First, I got to finish and fit the face vise. For that, and for all the "fixtures" (the face vise chop &pin board, the sliding deadman, the end cap, and wagon chop) I used a nice piece of 8/4 ash. I'd never worked with ash before, and I really love how it works. Passing over it with a smoother plane gets it silky smooth.

For the face vise, I went with the Lee Valley screw hardware, as I like its simplicity. I'd already chopped out the mortise to fit the screw mount and pin board, so now I had to finish shaping the chop, fitting the hardware on the chop, and leveling out the top to sit flush with the top. I also drilled and sized the pin board.










I went together well, but the slot in the leg for the pin board was too tight, and I had to spend sometime widening to allow it to slide in and out smoothly. Finally it was all set, and with using a screwdriver as my pin (until I later make one with a store bought handle and piece of 3/8" steel rod), the vise was done.




























Next up was the sliding deadman. Made from that same 8/4 ash, I resawed and planed it to get it down to 1 1/4" thick. I went into place easily, and looks great.










Then it was wagon vise time. If there was one new feature I was most looking forward to in this bench, it was this. The Benchcrafted $300 hardware was out of my budget, so I went with the $29 Lee Valley shoulder vise for the hardware. I wanted to be able to clamp pieces through the wagon hole, so having a screw in that space wasn't going to work. I also wanted to make sure I could easily take the chop out if I needed to replace it. The Lee Valley kit seemed to fit that bill.

So I went with a simple upside-down "T" shape for the chop, with guide strips screwed beneath to hold it in. The end cap was 8/4 ash, and the chop was laminated from the same. Here's the result…

Routing out the mortise for the screw mount in the end cap…










The end cap in place…










And the wagon vise coming together…



















after drilling the dog holes…














































--










So that's it, almost. I still need to chop the 2"x2" mortise for the planing stop, and then I'll be finishing the whole thing with Watco Danish Oil (natural). I also will be adding leather to the inside of the face vise chop, and inside the far wall of the wagon vise. I also have some grammercy holdfasts on order. The only holdfasts I had before were a pair of super crappy blue cast iron ones (I think from Rockler?). One of those cracked months ago, and the one remaining one is too short to do anything useful.

Overall, I am thrilled with the bench. The few times I used the face vise in finishing up these piece, the holding capacity was fantastic, a huge improvement over the Rockler quick release front vise I had before that always racked. And the wagon vise is a thrill, too. I clamped a 18" test piece in between the dogs, and it was rock solid. I love the fact that it is left handed; the days of fighting my old bench just to plane comfortably are over.

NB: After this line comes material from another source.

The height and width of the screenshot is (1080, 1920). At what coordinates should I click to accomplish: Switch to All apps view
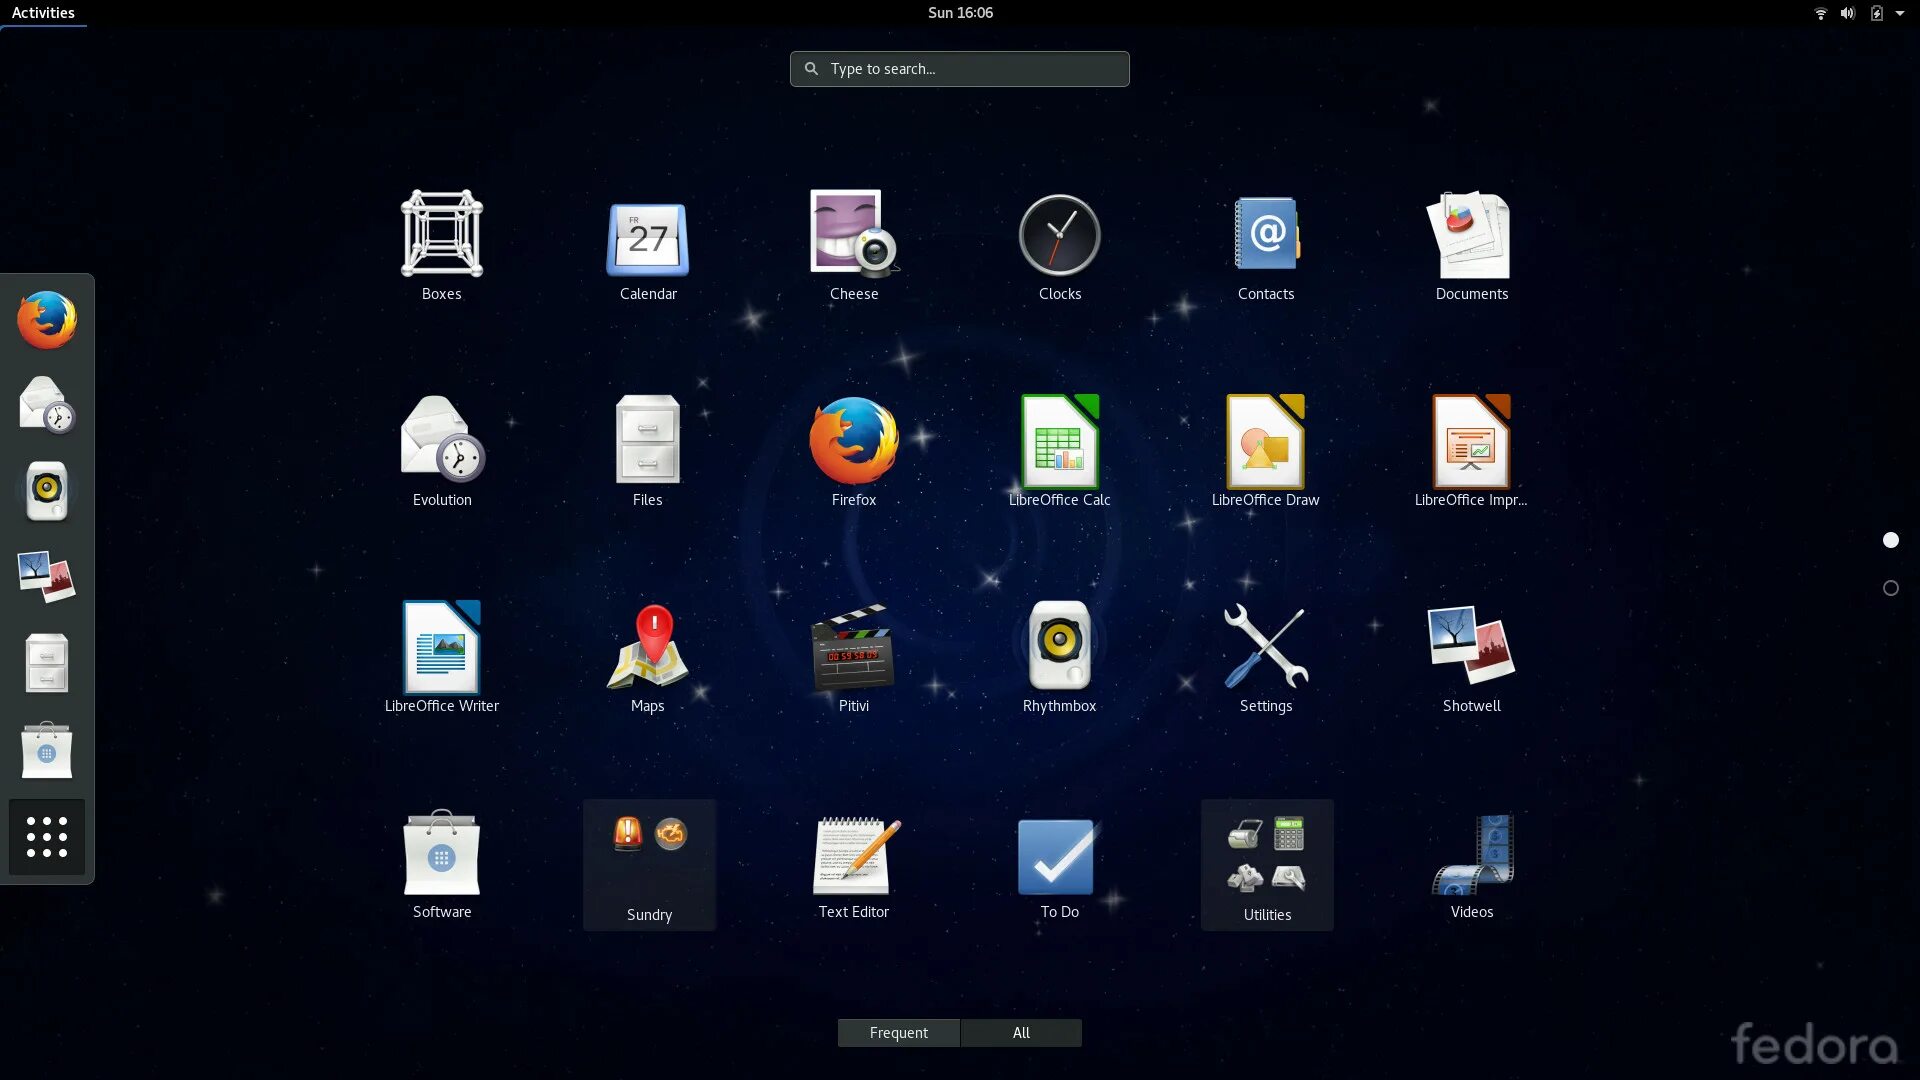point(1021,1033)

I'm happy to answer anyone's questions about the build, but as you can see, I stuck the Schwarz Roubo plan pretty closely. The differences are that mine is only 7'2" long, not 8', left handed, and I used the poor man's vise hardware (but completely sufficient for the task!). I don't regret sticking that closely to Schwarz' plans, as I think it's an awesome design.

Thanks for reading!


----------



## 2bigfeet (Jan 24, 2011)

dczward said:


> *Finishing up*
> 
> Since last post, I was able to get some time to finish up almost the whole thing.
> 
> ...


Great job! Enjoy the hell out of it.


----------



## BTimmons (Aug 6, 2011)

dczward said:


> *Finishing up*
> 
> Since last post, I was able to get some time to finish up almost the whole thing.
> 
> ...


Looks beautiful. One day I'll make something that nice for myself.


----------



## grfrazee (Jul 17, 2012)

dczward said:


> *Finishing up*
> 
> Since last post, I was able to get some time to finish up almost the whole thing.
> 
> ...


This looks great. You're making me really jealous that I haven't had shop time in a few weeks to finish my own.


----------



## Parsimonia (Jan 21, 2013)

dczward said:


> *Finishing up*
> 
> Since last post, I was able to get some time to finish up almost the whole thing.
> 
> ...


That's a work of art. Form and function.


----------



## DonBroussard (Mar 27, 2012)

dczward said:


> *Finishing up*
> 
> Since last post, I was able to get some time to finish up almost the whole thing.
> 
> ...


Your workbench would make a nice piece of furniture for any house, but I know you've got other plans for it. Your wagon vise really came out nice. I don't have one on my bench so I'm just a little envious. Great project and nice write up as well.


----------



## murch (Mar 20, 2011)

dczward said:


> *Finishing up*
> 
> Since last post, I was able to get some time to finish up almost the whole thing.
> 
> ...


Super job. Well done.


----------



## dczward (May 23, 2011)

dczward said:


> *Finishing up*
> 
> Since last post, I was able to get some time to finish up almost the whole thing.
> 
> ...


Thanks for the kind words everyone. It's funny; while I'm not going to be all self-deprecating and say thing like "aw shucks, it really does suck and is lousy, but thanks anyway", the pictures do really make everything look about 25% better than they do in person. The mortises look straighter, the joints tighter, and all those little places where there is a ding, or dent, or a little chipout on a corner seem to get "smoothed over" in the photos. I've only seriously been woodworking for about two years now, and this is my best effort to date. All told it was three long weekends, with a few hours here and there in the evenings during the weeks between. Total materials were about $300, excluding the only extra tools I needed to get was a $22 2" forstner bit to cut the hole for the wagon vise mount, and a $20 spiral upcut router bit to cut the groove for the deadman. Essential tools were:

6" jointer, 13" planer, table saw, band saw, drill press, router, jointer hand plane, chisels, hand brace with 3/8" & 3/4" auger bits, a few forstner bits.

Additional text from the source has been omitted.